Games innately seem difficult to build. With lots of moving pieces involved (quite literally), game development seems like it’s restricted to devs who’ve immersed their feet deep into the holy waters of networking, mathematics, graphics, and the like.
However, with the web evolving ever so rapidly and with all the new protocols and libraries that have spanned in recent years, it’s now super simple to get started with building browser-based multiplayer games.
In this article, we'll look at step by step implementation of a realtime multiplayer game of space invaders (ah, the nostalgia!) with Phaser3 and Ably Realtime. I've hosted the final game at https://space-invaders-multiplayer.herokuapp.com/ for you to try it out.
Along the way, we’ll understand the architecture, system design, networking protocols behind this, and also look the caveats to keep in mind when building multiplayer browser-based games.
This tutorial series is broken down into four parts:
- Part 1: Introduction to gaming concepts and the Phaser library
- Part 2: Evaluating networking protocols for realtime apps
- Part 3: Implementing the server-side code to keep all players in sync
- Part 4: Finishing up the client-side code to render the game
One last thing before we get started. This article assumes a basic understanding of JavaScript and Express/NodeJS. I'll try and explain everything else as much as possible 👩🏻🏫💡
Let's get gaming!
Part 1 -- Introduction to gaming concepts and Phaser
Let's begin by looking at the rules for the game as it's not exactly going to be the same as the original retro classic.
Game rules for multiplayer space invaders
- When a new player joins, they'll be randomly assigned a monster avatar out of the three available varieties.
- Each player can move their avatar left or right using the arrow keys on their keyboard
- Each player will see their own avatar in white but see everyone else will in a random colour that's pre-assigned to them
- When a preset number of players join the game, a ship is launched. This ship moves along the horizonal axis in a randomly chosen direction that changes randomly every 5 seconds. Along with this, the ship's velocity will also change. This ship also shoots bullets at regular intervals that we can preset as well
- All the avatars automatically move downwards with a preset increment throughout the game.

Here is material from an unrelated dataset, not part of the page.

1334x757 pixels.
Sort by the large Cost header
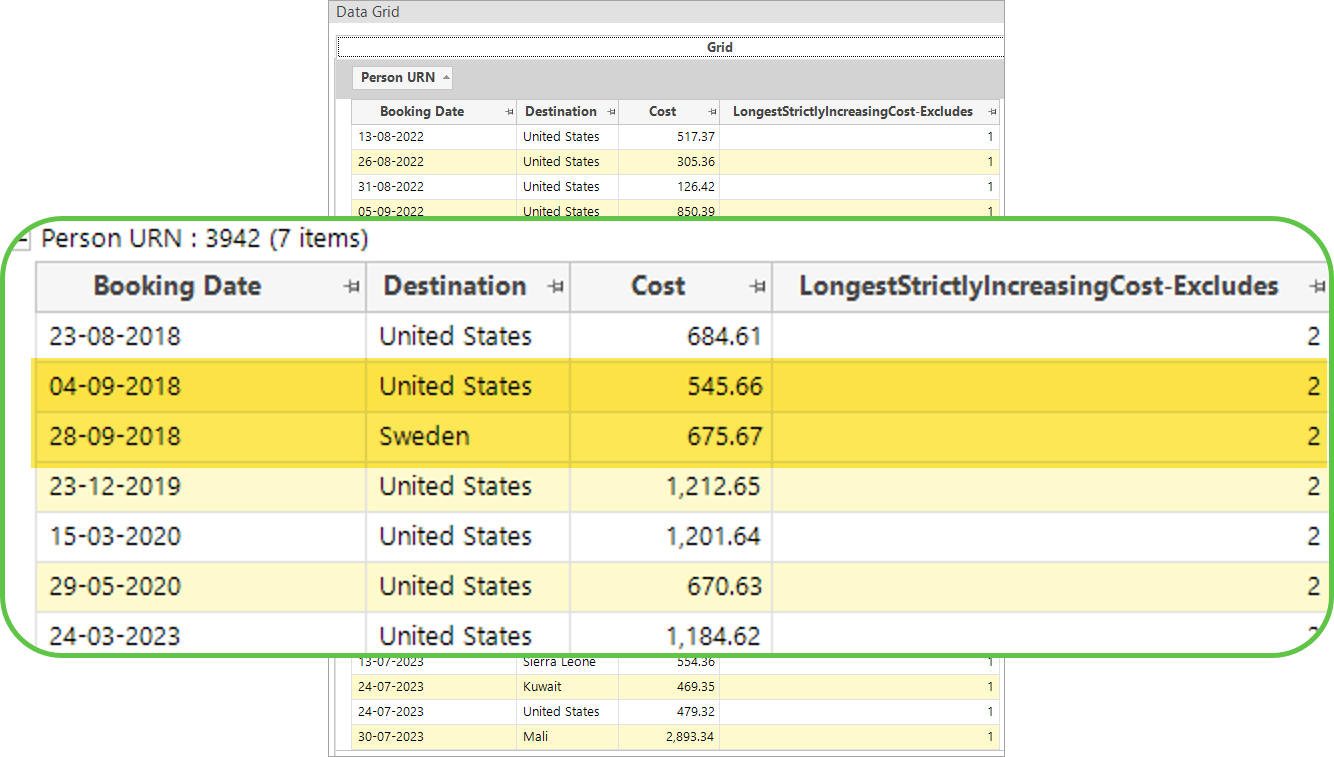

- The objective to win the game is to make it to the bottom border of the game screen without getting killed by one or more bullets being shot by the ship.
Components of a realtime multiplayer game
While it may seem like there are bunch of things going on behind a networked realtime game, they really comes down to three core components:
- Assets
- Physics
- Networking
Let's look at each of these further.
1. Assets
Assets are the critical elements that make up the game. If you'd like an object to appear in your game, you can either draw one on the game canvas, or better yet use an image or a sprite sheet and animate along. Similarly, any audio you'd like to introduce and play in the game would fall under its assets.
If you are interested in making your game's theme super arcade, you can follow this pixel art tutorial by Glauber Kotaki to learn how.
2. Physics
Physics is what lets us move the assets around and decides how different objects in our game interact with each other. For example, in a simple game of pong, the ball is bounced back in a certain direction, with a certain velocity depending on which part of the paddle it collided with. Similarly, in our game, this could include computing where the ship needs to go, with what velocity, shooting of bullets, collision of these bullet objects with players' avatars, etc.
All these things are basically mathematical calculations in line with concepts of physics, under the hood. But so much mathematics can be overwhelming to write from scratch even for a simple game. So instead of writing every from scratch, we can use a physics engine that can do most of the math magic for us.
3. Networking
The final core component which is especially important for a multiplayer live online game is networking. It can be super tricky to maintain the synchronization between all the players, figure out which player died and if everyone else agrees with that claim.
Don't worry if all this starts to sound complex, it doesn't have to be. There are many pre-existing design patterns that can help us get started in the correct way. We can choose how we want the game architecture to be, with respect to the mechanics of the particular game in question. Throughout this article series, we'll talk about the patterns and architectural choices I went with to build this game and why.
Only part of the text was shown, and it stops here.